### Tasks and exercises
a: In the Elixir tutorial, the run of the application prints the fetched data. List every key of the map that sits under the page ID "457424" in that output.
b: Go on with the Elixir tutorial on fetching and parsing the Wikipedia data, starting right after its last code snippet, the updated process/1 function.

### Text shown
Nice, we received noise! Well, if you look at the output, you’ll discover a tuple, that returned :ok (Which is good!), and a whole bunch of other data. (Body and header). If we look in the body, we can see the string from the Wikipedia article on Elixir (a liquid, not our language).

Parse fetched data

We are going to use the second dependency we installed, Poison, to handle and extract the body of our fetched data:

# lib/wiki_dream/json_fetch.ex
......
def handle_json({:ok, %{status_code: 200, body: body}}) do
{:ok, Poison.Parser.parse!(body)}
end
def handle_json({_, %{status_code: _, body: body}}) do
IO.puts “Something went wrong. Please check your internet
connection”
end
......

So, we have two handle_json/1 functions, one that handles a tuple with the atom :ok, and a map with status_code: 200, and another one which handles everything else. Our first handle_json/1 function will return a tuple with :ok, and a map with the body. The other one will return our error.

Let’s add our handle_json/1 to our fetch/1 function:

# lib/wiki_dream/json_fetch.exdef fetch(search_term) do
wiki_url(search_term)
|> HTTPoison.get
|> handle_json
|> IO.inspect
end
......

Build the escript, and run the application:

~/wiki_dream$ ./wiki_dream elixir
{:ok,
%{“batchcomplete” => “”,
“query” => %{“normalized” => [%{“from” => “elixir”, “to” => “Elixir”}],
“pages” => %{“457424” => %{“extract” => “An elixir (from Arabic: الإكسير — al-’iksīr) is a clear, sweet-flavored liquid used for medicinal purposes, to be taken orally and intended to cure one’s illness. When used as a pharmaceutical preparation, an elixir contains at least one active ingredient designed to be taken orally.”,“ns” => 0, “pageid” => 457424, “title” => “Elixir”}}}}}

Sweet. Everything went as expected. We received a tuple with :ok and a map with the body. Now, go ahead and delete the line in fetch/1, IO.inspect, as we don’t need it anymore.

Extract the information we want from the data

Now, if you take a look at the received data, you’ll notice that the information we are looking for is the value of the key “extract”. We need to make our way through this map and fetch “extract”s value.

We’ll start of by creating a new file, extract_map.ex, which will contain the function we’ll use as a digging tool:

# lib/wiki_dream/extract_map.exdefmodule WikiDream.ExtractMap do
def extract_from_body(map) do
{:ok, body} = map
IO.inspect body
end
end

Here, we’re making some good use of pattern matching. As mentioned before, our data is now a tuple with an :ok atom, and a map. We pattern match on both the tuple, and the body, and store the body in a variable named body. We’ll add an IO.inspect to see the data output.
We also need to add this function to our process/1 function:

# lib/wiki_dream/cli.ex
......
def process({search_term}) do
WikiDream.JSONFetch.fetch(search_term)
|> WikiDream.ExtractMap.extract_from_body
end
......

### Input data

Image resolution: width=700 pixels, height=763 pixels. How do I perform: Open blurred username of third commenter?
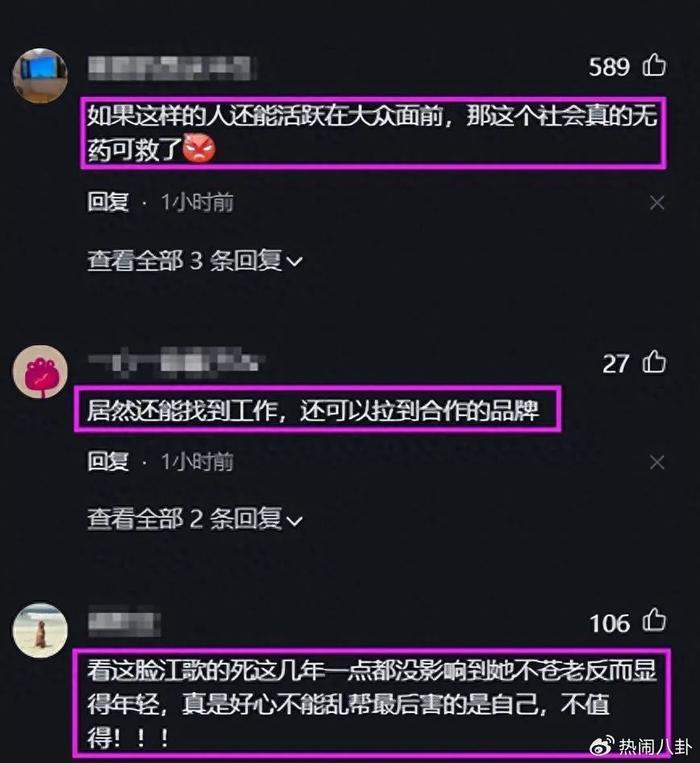(x=124, y=623)
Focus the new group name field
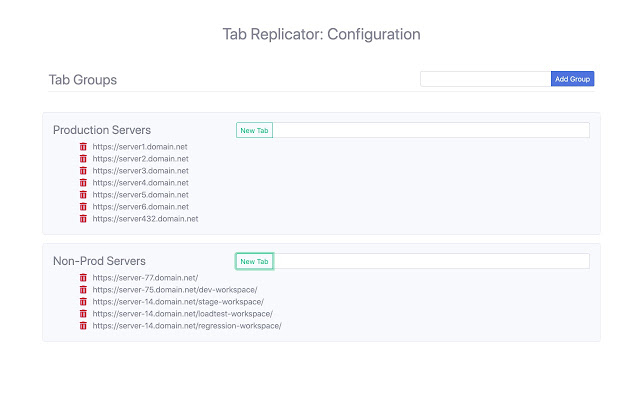Screen dimensions: 640x400 click(485, 79)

### Results for each task
a: "extract", "ns", "pageid", "title"

b:
We’ll build our app and run it:

~/wiki_dream$ ./wiki_dream elixir
%{"batchcomplete" => "",
"query" => %{"normalized" => [%{"from" => "elixir", "to" => "Elixir"}],
"pages" => %{"457424" => %{"extract" => "An elixir (from Arabic: الإكسير - al-'iksīr) is a clear, sweet-flavored liquid used for medicinal purposes, to be taken orally and intended to cure one's illness. When used as a pharmaceutical preparation, an elixir contains at least one active ingredient designed to be taken orally.", "ns" => 0, "pageid" => 457424, "title" => "Elixir"}}}}

Cool. The tuple is gone, since we asked to only inspect the map inside it. Now, if you run the application with different arguments, you’ll notice that every key except the page number (string of integers) is static, fixed, don’t change. We can use a built in Elixir function to do some heavy lifting for us, the get_in/2.

get_in(data, keys)
Gets a value from a nested structure
/ Elixir documentation

We need to dig our way into “query”, “pages”, “page number” and “extract”. The first two keys should be easy since they never change.
Let’s give it a shot:

# lib/wiki_dream/extract_map.ex
......
def extract_from_body(map) do
{:ok, body} = map
extract_article = get_in(body, ["query"])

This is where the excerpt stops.